See Fed. R. Civ. P. 23(a)(4). It is well established
that pro se litigants are inappropriate
representatives of the interests of others. See Garrison
v. Mich. Dep't of Corr., 333 F. App'x 914, 919
(6th Cir. 2009) (citing Oxendine v. Williams, 509
F.2d 1405, 1407 (4th Cir. 1975)); see also Dodson v.
Wilkinson, 304 F. App'x 434, 438 (6th Cir. 2008);
Ziegler v. Michigan, 59 F. App'x 622, 624 (6th
Cir. 2003); Palasty v. Hawk, 15 F. App'x 197,
200 (6th Cir. 2001); Howard v. Dougan, No. 99-2232,
2000 WL 876770, at *1 (6th Cir. June 23, 2000). Because
Plaintiffs are incarcerated pro se litigants, the
Court finds that they are not appropriate representatives of
a class. Therefore, the Court will deny Plaintiffs'
request for class certification.
Failure to state a claim
complaint may be dismissed for failure to state a claim if it
fails “‘to give the defendant fair notice of what
the . . . claim is and the grounds upon which it
rests.'” Bell Atl. Corp. v. Twombly, 550
U.S. 544, 555 (2007) (quoting Conley v. Gibson, 355
U.S. 41, 47 (1957)). While a complaint need not contain
detailed factual allegations, a plaintiff's allegations
must include more than labels and conclusions.

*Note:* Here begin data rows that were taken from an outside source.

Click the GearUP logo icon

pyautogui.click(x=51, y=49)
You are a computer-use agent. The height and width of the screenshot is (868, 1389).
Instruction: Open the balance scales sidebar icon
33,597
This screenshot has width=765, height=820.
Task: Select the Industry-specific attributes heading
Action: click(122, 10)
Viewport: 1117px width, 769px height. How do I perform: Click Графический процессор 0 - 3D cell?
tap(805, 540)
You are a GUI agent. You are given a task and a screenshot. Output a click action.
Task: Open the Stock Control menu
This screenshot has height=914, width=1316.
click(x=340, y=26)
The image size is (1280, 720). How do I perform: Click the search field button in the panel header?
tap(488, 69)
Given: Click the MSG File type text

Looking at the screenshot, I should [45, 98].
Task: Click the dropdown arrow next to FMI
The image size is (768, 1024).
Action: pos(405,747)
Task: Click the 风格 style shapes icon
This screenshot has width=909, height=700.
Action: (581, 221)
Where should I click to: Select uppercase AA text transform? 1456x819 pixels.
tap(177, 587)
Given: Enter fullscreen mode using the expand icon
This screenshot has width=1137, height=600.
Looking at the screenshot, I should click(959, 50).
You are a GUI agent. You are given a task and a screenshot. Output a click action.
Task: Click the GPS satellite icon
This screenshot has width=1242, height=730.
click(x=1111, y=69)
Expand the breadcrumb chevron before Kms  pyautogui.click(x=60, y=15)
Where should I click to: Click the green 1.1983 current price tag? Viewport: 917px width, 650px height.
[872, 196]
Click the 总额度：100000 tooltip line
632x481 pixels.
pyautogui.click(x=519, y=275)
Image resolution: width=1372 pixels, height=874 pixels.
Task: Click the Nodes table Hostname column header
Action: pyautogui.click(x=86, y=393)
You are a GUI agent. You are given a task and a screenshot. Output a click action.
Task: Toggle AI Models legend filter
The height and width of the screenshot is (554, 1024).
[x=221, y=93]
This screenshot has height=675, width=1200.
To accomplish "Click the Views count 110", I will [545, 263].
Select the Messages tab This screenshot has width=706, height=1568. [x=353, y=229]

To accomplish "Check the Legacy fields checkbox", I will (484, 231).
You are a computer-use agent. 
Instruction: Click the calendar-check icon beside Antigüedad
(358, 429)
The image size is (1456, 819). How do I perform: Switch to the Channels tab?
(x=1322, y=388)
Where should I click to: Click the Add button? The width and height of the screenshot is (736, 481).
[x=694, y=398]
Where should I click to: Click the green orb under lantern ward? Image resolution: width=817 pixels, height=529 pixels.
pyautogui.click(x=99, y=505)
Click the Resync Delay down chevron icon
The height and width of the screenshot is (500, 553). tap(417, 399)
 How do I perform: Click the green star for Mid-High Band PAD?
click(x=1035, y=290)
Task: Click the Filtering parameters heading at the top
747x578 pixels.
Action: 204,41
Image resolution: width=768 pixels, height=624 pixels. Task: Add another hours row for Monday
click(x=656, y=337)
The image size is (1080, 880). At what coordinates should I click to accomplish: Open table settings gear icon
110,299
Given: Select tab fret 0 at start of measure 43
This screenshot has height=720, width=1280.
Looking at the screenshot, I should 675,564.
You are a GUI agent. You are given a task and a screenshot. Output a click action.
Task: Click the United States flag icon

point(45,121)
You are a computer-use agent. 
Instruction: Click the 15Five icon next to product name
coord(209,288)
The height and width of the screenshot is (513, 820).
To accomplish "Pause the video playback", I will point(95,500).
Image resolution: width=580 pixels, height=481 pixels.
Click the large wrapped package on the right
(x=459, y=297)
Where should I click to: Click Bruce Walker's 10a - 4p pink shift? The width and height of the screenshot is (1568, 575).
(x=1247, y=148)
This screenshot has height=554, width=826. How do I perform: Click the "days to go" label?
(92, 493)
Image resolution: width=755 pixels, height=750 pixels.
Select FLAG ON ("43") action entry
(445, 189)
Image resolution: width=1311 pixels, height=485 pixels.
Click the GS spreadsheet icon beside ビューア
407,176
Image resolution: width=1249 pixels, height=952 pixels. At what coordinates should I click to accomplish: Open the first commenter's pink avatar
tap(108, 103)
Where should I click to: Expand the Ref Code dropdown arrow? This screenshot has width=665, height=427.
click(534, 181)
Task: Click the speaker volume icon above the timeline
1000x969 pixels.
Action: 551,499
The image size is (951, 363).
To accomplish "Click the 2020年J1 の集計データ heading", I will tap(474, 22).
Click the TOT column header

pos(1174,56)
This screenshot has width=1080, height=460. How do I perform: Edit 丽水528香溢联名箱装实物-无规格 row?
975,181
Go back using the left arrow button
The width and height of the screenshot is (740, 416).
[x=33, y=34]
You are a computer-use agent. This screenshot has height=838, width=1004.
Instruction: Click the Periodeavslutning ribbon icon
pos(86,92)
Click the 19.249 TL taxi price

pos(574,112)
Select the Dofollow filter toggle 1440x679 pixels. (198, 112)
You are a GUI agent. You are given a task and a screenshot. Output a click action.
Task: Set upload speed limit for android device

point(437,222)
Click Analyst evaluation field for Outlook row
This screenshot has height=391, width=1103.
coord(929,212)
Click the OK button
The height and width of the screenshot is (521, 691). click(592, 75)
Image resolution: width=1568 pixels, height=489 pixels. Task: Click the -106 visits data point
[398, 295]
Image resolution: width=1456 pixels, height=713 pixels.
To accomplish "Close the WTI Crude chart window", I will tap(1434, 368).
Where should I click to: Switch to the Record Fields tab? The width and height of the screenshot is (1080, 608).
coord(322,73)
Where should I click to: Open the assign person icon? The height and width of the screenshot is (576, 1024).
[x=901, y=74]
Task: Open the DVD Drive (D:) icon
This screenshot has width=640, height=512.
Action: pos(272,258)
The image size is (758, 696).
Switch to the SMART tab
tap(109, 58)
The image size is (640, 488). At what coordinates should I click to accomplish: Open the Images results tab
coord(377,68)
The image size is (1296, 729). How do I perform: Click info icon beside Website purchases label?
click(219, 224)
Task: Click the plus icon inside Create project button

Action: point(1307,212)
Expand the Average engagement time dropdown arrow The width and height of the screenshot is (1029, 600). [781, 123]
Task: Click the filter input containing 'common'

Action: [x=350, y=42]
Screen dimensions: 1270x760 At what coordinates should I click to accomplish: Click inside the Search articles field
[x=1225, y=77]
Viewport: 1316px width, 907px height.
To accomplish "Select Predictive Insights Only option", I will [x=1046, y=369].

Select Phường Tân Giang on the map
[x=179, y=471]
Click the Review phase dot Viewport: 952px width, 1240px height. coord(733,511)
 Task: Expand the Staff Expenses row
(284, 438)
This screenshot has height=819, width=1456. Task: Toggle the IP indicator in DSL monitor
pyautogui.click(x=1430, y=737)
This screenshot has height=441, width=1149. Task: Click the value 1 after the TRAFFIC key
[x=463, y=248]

Twombly, 550 U.S. at 555; Ashcroft v.
Iqbal, 556 U.S. 662, 678 (2009) (“Threadbare
recitals of the elements of a cause of action, supported by
mere conclusory statements, do not suffice.”). The
court must determine whether the complaint contains
“enough facts to state a claim to relief that is
plausible on its face.” Twombly, 550 U.S. at
570. “A claim has facial plausibility when the
plaintiff pleads factual content that allows the court to
draw the reasonable inference that the defendant is liable
for the misconduct alleged.” Iqbal, 556 U.S.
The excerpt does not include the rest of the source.